As a hospital doctor, I rally with colleagues against burgeoning single use medical waste (bulging surgical kits with only a single item used, metres of rubber tourniquets discarded). We recycle IV sets, lobby for bans on Styrofoam cups and bottled water, and seek to move to paper-free clinical practice. These are but four simple examples that are relatively easy to implement.
On my rounds, I counsel patients about unhealthy lifestyles predisposing to diabesity and smoking related lung disease, hoping to reduce demand for carbon-intensive acute and chronic hospital care, such as joint replacements for worn out knees.
As a public and preventive health advocate, I urge public transport, cycling and walking options as healthier and less stressful than driving, if they are available. We know a small or shared car ameliorates the surge in mammoth vehicle sales and saves on fuel expenses.
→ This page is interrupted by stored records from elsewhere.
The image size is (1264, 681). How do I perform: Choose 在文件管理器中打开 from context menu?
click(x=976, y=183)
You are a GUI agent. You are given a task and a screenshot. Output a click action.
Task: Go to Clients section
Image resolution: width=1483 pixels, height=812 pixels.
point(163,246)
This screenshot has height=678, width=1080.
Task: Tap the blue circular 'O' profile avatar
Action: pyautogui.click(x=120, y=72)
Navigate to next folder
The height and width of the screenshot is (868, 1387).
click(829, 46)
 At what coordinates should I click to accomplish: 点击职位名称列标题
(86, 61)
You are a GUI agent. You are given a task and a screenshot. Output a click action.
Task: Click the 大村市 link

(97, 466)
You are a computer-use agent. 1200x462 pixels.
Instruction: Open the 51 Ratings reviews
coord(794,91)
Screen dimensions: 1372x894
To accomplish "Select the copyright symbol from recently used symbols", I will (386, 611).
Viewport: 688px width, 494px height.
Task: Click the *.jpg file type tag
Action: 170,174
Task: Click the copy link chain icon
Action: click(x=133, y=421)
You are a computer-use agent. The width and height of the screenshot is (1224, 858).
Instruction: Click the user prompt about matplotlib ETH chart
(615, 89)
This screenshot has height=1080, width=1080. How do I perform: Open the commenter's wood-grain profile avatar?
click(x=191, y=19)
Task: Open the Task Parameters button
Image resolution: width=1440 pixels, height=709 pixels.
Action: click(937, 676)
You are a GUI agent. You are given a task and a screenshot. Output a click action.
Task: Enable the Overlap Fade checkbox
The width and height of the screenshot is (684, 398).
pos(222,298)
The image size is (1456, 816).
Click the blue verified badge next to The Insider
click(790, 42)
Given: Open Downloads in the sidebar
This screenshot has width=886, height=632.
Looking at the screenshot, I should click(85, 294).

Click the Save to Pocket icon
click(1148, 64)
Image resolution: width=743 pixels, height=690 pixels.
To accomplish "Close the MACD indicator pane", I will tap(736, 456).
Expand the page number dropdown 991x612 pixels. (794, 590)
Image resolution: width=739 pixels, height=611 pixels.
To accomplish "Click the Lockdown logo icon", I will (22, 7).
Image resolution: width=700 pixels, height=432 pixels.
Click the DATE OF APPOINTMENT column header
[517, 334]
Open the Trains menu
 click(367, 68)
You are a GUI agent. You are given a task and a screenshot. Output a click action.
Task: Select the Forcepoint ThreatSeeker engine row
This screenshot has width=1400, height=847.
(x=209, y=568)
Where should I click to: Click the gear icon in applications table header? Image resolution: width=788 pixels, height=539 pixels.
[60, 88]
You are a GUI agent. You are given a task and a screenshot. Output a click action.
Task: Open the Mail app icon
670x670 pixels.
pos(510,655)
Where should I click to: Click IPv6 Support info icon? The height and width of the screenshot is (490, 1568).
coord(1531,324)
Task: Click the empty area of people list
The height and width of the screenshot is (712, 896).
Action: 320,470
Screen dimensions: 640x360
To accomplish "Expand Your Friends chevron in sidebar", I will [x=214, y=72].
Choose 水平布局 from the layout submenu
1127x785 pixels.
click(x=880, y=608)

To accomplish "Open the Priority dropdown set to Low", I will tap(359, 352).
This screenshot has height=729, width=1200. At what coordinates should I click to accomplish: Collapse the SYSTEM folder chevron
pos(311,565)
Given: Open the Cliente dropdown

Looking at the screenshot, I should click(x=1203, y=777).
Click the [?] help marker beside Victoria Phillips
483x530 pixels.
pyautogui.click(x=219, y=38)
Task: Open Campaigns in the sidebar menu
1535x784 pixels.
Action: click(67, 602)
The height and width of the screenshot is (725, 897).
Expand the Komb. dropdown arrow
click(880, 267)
Such action translates to lower health care demand in communities, reducing demands on environmental resources at large and in our health services.
As a citizen, I reduce consumption of single use disposables by bringing my moulded coffee cup (often gaining a discount at cafes), refusing plastic straws, and frequently bringing my own cutlery (fork, spoon, chopsticks).
And I am acutely aware of food waste, in a world where one-third of perfectly edible food that is discarded globally disrespects the plant and food animal that is meant to feed us.
Besides being environmentally detrimental, food waste is also a moral issue. The ultimate disrespect for nonhuman life is in thoughtlessly wasting what we kill. Even animals euthanised without pain and suffering do not deserve to go into landfill.
It is not difficult for a doctor, indeed any individual, to make a whole lot of accumulated difference by simple acts of reducing use, reusing and recycling. Although it takes thought and some planning at a personal level, these individual acts allow our professed eco-advocacy to align with how we live our daily lives.
There is real value in practising what we preach, both at home and at work.
Dr Joseph Ting is an emergency, prehospital and aeromedical physician as well as adjunct professor at Queensland University of Technology’s School of Public Health and Social Work He is a Senior Staff Specialist in the Department of Emergency Medicine at Mater Hospital Brisbane. He holds post-graduate research qualifications from the University of London (clinical trials, biostatistics, peer review, critical appraisal, observational/qualitative studies and epidemiology).